Der junge Praktikant, der nicht auf der Universität sich die nothwendigen theoretischen Studien verschafft hat, muß sie entweder später nachholen, oder er wird sie sein Leben lang entbehren. Das erstere kann nur bei den Wenigsten der Fall seyn, da nach dem Eintritt in den praktischen Staatsdienst den Meisten theils die nöthige Muße und Mittel, theils die Lust dazu fehlen muß, zumal da das hier übliche Beförderungssystem keine Aufmunterung zu irgend einer derartigen Anstrengung gibt. Denn eine weitere Prüfung als die bei dem Abgang von der Universität hat der angehende Beamte nicht zu bestehen, oder wenn eine solche dem Namen nach vorkommt, so ist es nur eine leere Formalität, in welcher Niemand, wenn auch noch so unwissend, Gefahr läuft, durchzufallen. Und wie sollte der aus eigenem Antriebe sich wissenschaftlichen Studien widmen, der weder selbst jemals gelernt hat ihre hohe Bedeutung zu begreifen, noch durch die Beispiele Anderer oder durch Aussichten auf leichtere Beförderung, als Lohn seiner Kenntnisse, dazu gespornt wird? Das Höchste, wozu er es vielleicht treiben wird, ist einige Geschäftsfertigkeit und praktische Gewandtheit für den kleinen Dienst, welche für den untergeordneten Beamten hinlänglich seyn mag, in den höheren Stellen aber nicht genügen kann. An einen höheren Geist und Adel in der Verwaltung ist auf diese Weise nicht zu denken. Es liegt dieß auch so fern von den Forderungen, die man sich hier stellt, daß z. B. die schwedische Staatszeitung, um dem Vorwurf der Opposition zu begegnen, daß es der Regierung an einem haltbaren System ermangle, förmlich den Satz aufgestellt hat, daß man in einem constitutionellen Staate, wie Schweden, gar kein System in der Verwaltung fordern könne und dürfe, weil die Regierung nur da sey, um die gegebenen Gesetze zu vollziehen. Und diese bescheidene Ansicht ist in einem officiellen Blatt ausgesprochen worden, welches sonst nicht viel auf dem polemischen Feld hervorrückt.

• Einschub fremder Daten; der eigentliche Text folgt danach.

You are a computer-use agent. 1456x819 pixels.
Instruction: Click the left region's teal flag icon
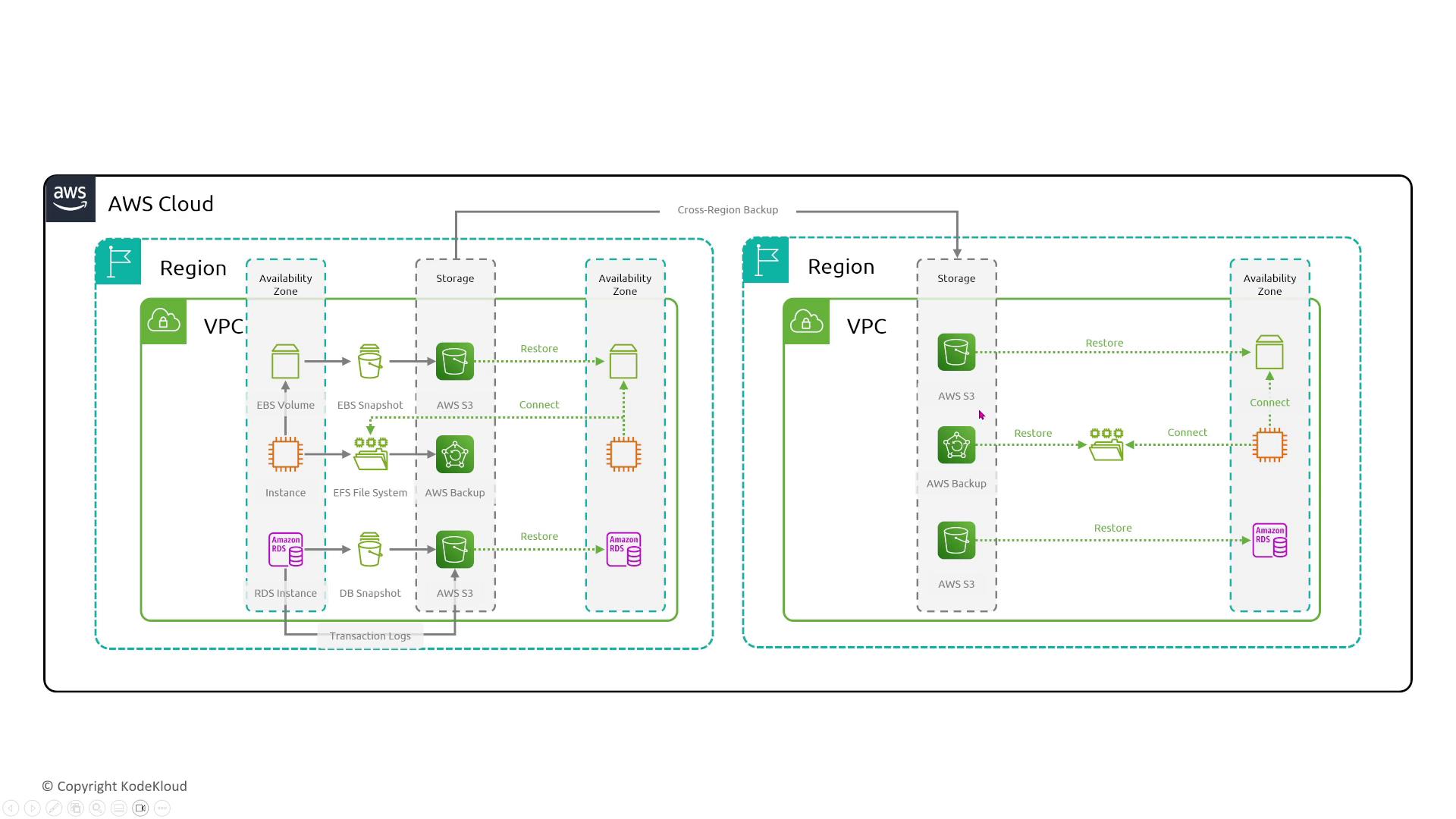tap(118, 262)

In der That gilt es auch hier schon als das höchste Lob von einem Beamten, wenn man nur von ihm sagen kann, daß er, wie es heißt, ein gutes Concept hat. Allein nach dem Vorigen ist es kaum zu verwundern, daß selbst dieß ein seltenes Verdienst ist, wie man sich alle Tage überzeugen kann aus den öffentlichen Schriften, welche von den verschiedenen Collegien und Staatsexpeditionen ausgehen, und in welchen selbst für die Sprachrichtigkeit nicht immer am besten und noch weniger für die Logik gesorgt wird. Als Regel wird eine Verschrobenheit des Styls gefunden, welche das selige Reichsdeutsch noch fast übertrifft, und die hier um so unsinniger wird, als sie dem Geiste der kräftigen, aber nicht wortreichen schwedischen Sprache geradezu widerstrebt, während der in dieser Sprache herrschende Mangel an Biegungsformen den wirklichen Sinn doppelt schwer zu fassen, wenn nicht gar unverständlich macht.

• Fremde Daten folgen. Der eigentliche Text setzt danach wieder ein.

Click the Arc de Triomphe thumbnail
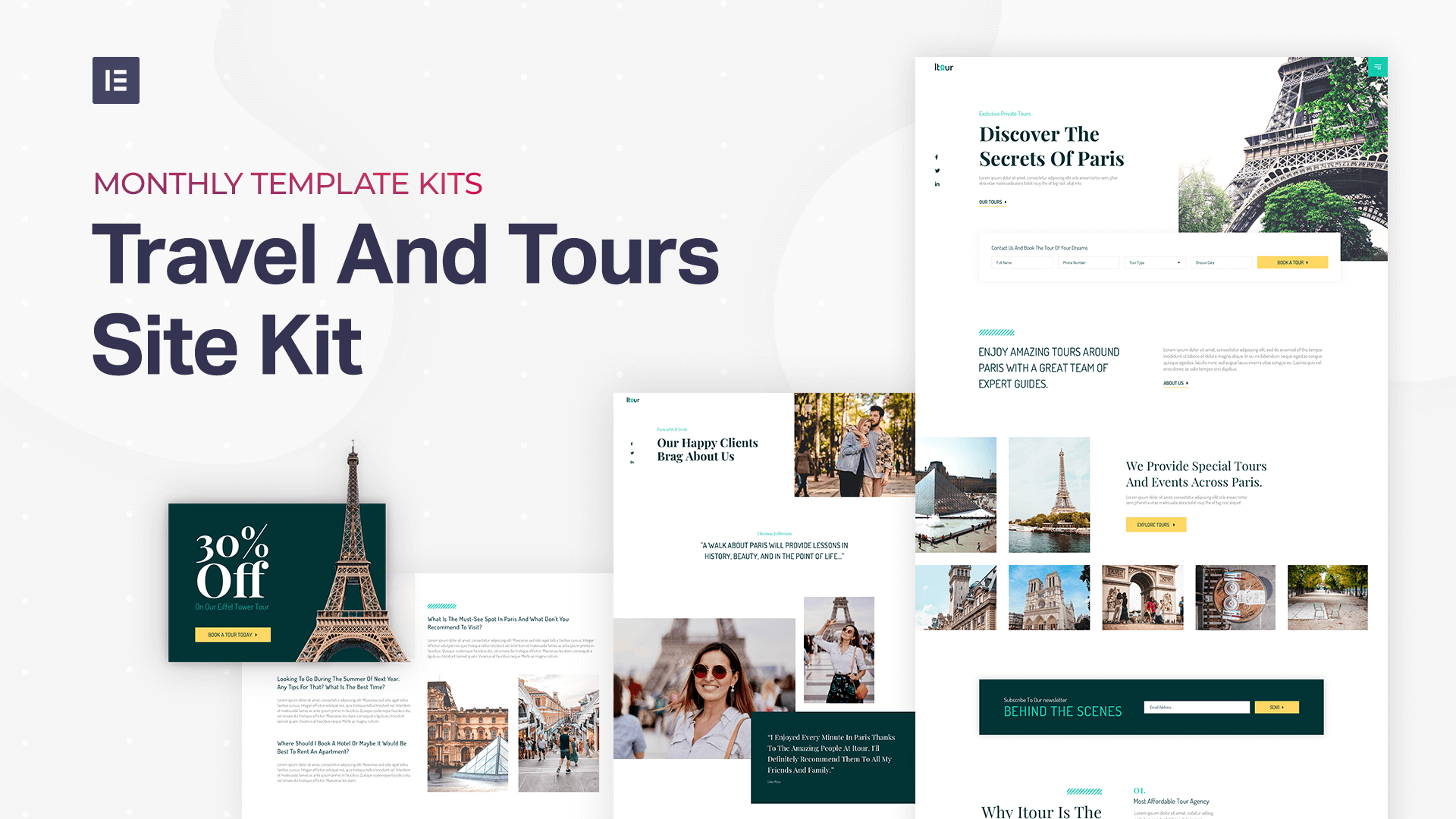Screen dimensions: 1456x819 pos(1142,598)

Ich habe schon bemerkt, daß es ehrenwerthe Ausnahmen gibt von Männern, welche durch Geist und Wissenschaft über die Menge emporragen; allein es sind deren nur wenige, und sie werden gewiß die ersten seyn, die Wahrheit dieser Schilderung im Allgemeinen zu bezeugen. Es gibt denkende Männer genug, die das Uebel einsehen und bedauern; aber man scheut sich das Gedachte auszusprechen, weil jeder Vorschlag zu Reformen in der Beamtenbildung und zu Schärfung der Prüfungen als ein Vorwurf gegen die jetzige Generation der Angestellten erscheinen muß. Man läßt also lieber Alles in dem Gleise des alten Schlendrians fortgehen, so gut es will. Von welcher Art dieser aber ist, davon können Sie sich eine Vorstellung machen, wenn Sie einige von den Porträts schwedischer Staatsmänner nachlesen, welche neulich von der kundigen Hand E. M. Arndts erschienen sind. Diese Porträts sind zwar eigentlich schon vor dreißig Jahren gezeichnet worden, und mehrere von den Originalen, welche der geistreiche Verfasser damals im Leben sah, sind seitdem vom Schauplatze abgetreten, allein ihr Geist lebt doch zum Theil in treuen Copien fort und andere sind noch jetzt in vollem Wirken. *)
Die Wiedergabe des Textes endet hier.